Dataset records
= Beginning of Section =

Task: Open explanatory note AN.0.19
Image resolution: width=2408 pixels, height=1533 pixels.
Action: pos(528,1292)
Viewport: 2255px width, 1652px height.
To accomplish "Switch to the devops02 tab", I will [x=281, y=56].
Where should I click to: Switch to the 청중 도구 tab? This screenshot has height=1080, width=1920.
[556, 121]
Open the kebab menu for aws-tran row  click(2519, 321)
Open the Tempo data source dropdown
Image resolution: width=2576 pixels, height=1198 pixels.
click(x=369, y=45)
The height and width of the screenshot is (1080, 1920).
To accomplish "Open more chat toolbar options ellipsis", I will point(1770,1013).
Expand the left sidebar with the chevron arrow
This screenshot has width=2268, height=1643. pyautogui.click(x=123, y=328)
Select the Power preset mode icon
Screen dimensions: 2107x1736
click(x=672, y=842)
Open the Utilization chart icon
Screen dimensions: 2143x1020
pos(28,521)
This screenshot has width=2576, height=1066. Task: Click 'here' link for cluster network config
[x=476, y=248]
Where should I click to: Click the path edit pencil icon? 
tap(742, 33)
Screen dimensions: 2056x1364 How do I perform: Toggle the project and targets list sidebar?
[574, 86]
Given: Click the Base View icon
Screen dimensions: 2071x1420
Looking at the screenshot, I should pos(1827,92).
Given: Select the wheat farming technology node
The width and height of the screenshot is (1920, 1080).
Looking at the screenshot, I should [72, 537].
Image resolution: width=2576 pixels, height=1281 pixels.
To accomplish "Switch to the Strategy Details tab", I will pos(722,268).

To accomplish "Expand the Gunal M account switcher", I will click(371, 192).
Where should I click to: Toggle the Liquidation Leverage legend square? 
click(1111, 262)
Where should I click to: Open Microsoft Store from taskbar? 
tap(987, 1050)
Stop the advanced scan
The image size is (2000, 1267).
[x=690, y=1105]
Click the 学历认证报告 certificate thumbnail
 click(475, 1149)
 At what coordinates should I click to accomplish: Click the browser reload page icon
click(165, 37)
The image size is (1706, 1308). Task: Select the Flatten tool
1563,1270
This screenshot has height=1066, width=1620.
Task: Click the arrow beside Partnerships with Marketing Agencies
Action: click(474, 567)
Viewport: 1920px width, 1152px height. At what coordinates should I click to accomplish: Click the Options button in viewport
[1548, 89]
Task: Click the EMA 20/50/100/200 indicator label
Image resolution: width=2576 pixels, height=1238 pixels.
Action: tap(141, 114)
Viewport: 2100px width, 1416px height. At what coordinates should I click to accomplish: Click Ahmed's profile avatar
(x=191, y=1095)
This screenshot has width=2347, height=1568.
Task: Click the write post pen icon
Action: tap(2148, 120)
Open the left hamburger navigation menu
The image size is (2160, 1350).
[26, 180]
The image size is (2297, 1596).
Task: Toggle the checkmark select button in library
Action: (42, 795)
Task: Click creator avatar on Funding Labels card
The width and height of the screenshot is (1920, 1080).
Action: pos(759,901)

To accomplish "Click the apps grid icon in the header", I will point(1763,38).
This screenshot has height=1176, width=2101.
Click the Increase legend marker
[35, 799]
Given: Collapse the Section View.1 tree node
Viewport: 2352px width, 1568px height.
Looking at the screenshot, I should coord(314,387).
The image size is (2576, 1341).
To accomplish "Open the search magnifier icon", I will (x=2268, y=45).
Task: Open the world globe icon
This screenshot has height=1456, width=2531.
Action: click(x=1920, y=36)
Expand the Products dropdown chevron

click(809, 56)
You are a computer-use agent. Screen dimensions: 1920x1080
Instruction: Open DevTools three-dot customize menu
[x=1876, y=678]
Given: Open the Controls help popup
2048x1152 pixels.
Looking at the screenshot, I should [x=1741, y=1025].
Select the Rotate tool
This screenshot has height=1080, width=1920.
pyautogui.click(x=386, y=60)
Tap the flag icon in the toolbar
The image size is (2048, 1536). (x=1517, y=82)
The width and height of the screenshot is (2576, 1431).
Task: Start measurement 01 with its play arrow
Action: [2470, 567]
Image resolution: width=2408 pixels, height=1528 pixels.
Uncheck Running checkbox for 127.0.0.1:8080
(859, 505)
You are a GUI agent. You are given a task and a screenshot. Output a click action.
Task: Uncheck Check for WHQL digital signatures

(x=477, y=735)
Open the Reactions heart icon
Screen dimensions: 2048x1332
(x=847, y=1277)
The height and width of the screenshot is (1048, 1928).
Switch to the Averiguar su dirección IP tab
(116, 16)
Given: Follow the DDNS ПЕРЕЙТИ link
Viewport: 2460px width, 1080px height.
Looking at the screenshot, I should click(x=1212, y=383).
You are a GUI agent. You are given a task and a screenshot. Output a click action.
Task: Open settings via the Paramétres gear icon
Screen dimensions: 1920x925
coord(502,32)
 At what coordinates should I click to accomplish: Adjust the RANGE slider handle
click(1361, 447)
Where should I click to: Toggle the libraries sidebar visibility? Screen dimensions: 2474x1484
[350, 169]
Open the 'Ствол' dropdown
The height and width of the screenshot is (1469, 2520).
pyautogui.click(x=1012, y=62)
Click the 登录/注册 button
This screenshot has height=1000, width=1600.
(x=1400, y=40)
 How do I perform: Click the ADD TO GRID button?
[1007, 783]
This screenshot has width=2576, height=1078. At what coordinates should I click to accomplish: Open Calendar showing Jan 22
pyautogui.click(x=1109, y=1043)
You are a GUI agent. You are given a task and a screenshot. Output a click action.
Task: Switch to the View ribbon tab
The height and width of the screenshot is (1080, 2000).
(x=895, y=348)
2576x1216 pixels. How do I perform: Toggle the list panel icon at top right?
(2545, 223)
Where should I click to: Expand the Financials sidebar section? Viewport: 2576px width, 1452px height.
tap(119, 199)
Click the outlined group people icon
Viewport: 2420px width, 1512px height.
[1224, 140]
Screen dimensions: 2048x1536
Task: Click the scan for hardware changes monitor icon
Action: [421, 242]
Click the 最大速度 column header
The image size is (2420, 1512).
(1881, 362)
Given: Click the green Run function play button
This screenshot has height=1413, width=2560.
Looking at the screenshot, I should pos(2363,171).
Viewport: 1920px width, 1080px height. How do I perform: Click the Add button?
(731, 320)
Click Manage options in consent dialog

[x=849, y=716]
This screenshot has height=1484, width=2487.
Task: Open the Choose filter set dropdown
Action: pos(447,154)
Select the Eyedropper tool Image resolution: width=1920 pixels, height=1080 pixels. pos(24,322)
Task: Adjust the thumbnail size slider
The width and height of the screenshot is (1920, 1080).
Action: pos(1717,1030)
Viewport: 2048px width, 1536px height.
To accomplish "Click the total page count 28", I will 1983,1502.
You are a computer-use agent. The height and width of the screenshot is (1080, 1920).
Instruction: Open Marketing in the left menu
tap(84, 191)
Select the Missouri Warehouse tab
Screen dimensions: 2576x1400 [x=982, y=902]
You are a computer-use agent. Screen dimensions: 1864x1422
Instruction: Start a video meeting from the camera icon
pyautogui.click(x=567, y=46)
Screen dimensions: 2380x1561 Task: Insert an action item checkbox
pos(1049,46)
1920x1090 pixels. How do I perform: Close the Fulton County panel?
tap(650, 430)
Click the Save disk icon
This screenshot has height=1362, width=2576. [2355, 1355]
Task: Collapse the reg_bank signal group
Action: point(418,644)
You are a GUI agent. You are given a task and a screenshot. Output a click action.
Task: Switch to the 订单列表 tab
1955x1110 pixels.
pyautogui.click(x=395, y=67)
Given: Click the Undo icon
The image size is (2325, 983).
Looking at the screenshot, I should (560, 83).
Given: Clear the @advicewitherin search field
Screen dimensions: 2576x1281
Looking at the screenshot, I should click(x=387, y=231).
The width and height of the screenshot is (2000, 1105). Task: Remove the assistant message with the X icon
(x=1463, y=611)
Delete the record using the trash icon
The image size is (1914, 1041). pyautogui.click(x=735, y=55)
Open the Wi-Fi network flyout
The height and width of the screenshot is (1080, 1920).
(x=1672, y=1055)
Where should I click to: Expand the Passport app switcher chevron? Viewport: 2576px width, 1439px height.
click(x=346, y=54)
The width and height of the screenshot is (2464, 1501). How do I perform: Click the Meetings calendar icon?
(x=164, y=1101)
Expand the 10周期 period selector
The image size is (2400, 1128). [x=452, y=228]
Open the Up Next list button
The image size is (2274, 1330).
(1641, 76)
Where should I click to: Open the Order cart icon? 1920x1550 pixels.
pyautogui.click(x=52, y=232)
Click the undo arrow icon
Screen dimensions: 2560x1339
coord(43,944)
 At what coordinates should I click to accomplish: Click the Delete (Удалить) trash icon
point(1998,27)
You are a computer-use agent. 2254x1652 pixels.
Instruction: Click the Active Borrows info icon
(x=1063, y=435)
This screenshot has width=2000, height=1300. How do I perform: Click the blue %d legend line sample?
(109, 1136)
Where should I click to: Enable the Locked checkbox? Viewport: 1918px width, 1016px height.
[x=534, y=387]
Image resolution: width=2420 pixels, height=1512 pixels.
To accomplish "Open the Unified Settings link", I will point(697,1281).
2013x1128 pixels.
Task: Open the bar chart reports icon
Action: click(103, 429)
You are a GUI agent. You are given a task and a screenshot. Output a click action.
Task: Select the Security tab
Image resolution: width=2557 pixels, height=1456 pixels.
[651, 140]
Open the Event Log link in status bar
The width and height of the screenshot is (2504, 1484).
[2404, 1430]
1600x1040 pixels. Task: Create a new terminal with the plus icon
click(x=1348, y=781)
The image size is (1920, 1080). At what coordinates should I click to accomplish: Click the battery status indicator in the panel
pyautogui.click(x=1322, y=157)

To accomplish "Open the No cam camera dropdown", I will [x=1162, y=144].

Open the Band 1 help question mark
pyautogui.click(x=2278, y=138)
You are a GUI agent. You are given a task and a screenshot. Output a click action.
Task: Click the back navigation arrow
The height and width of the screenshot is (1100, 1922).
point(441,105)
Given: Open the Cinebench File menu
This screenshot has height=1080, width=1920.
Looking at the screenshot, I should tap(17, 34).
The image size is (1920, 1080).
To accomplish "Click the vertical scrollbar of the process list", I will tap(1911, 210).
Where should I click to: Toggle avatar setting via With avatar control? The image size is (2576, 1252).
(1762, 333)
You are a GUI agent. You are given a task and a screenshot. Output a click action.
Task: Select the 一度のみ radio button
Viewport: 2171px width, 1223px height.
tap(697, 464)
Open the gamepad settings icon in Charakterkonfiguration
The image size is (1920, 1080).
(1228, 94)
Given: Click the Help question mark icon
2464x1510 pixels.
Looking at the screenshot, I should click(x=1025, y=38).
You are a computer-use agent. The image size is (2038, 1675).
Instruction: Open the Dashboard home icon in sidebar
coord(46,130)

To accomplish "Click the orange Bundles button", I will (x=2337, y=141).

= End of Section =

What you have to do:
Using the entries above, give back exactly the line containing "You are a computer-use agent. Screen dimensions: 1920x1080", the line containing "Open the 'Ствол' dropdown", and every line between them, and nothing else.

Answer:
You are a computer-use agent. Screen dimensions: 1920x1080
Instruction: Open DevTools three-dot customize menu
[x=1876, y=678]
Given: Open the Controls help popup
2048x1152 pixels.
Looking at the screenshot, I should [x=1741, y=1025].
Select the Rotate tool
This screenshot has height=1080, width=1920.
pyautogui.click(x=386, y=60)
Tap the flag icon in the toolbar
The image size is (2048, 1536). (x=1517, y=82)
The width and height of the screenshot is (2576, 1431).
Task: Start measurement 01 with its play arrow
Action: [2470, 567]
Image resolution: width=2408 pixels, height=1528 pixels.
Uncheck Running checkbox for 127.0.0.1:8080
(859, 505)
You are a GUI agent. You are given a task and a screenshot. Output a click action.
Task: Uncheck Check for WHQL digital signatures

(x=477, y=735)
Open the Reactions heart icon
Screen dimensions: 2048x1332
(x=847, y=1277)
The height and width of the screenshot is (1048, 1928).
Switch to the Averiguar su dirección IP tab
(116, 16)
Given: Follow the DDNS ПЕРЕЙТИ link
Viewport: 2460px width, 1080px height.
Looking at the screenshot, I should click(x=1212, y=383).
You are a GUI agent. You are given a task and a screenshot. Output a click action.
Task: Open settings via the Paramétres gear icon
Screen dimensions: 1920x925
coord(502,32)
 At what coordinates should I click to accomplish: Adjust the RANGE slider handle
click(1361, 447)
Where should I click to: Toggle the libraries sidebar visibility? Screen dimensions: 2474x1484
[350, 169]
Open the 'Ствол' dropdown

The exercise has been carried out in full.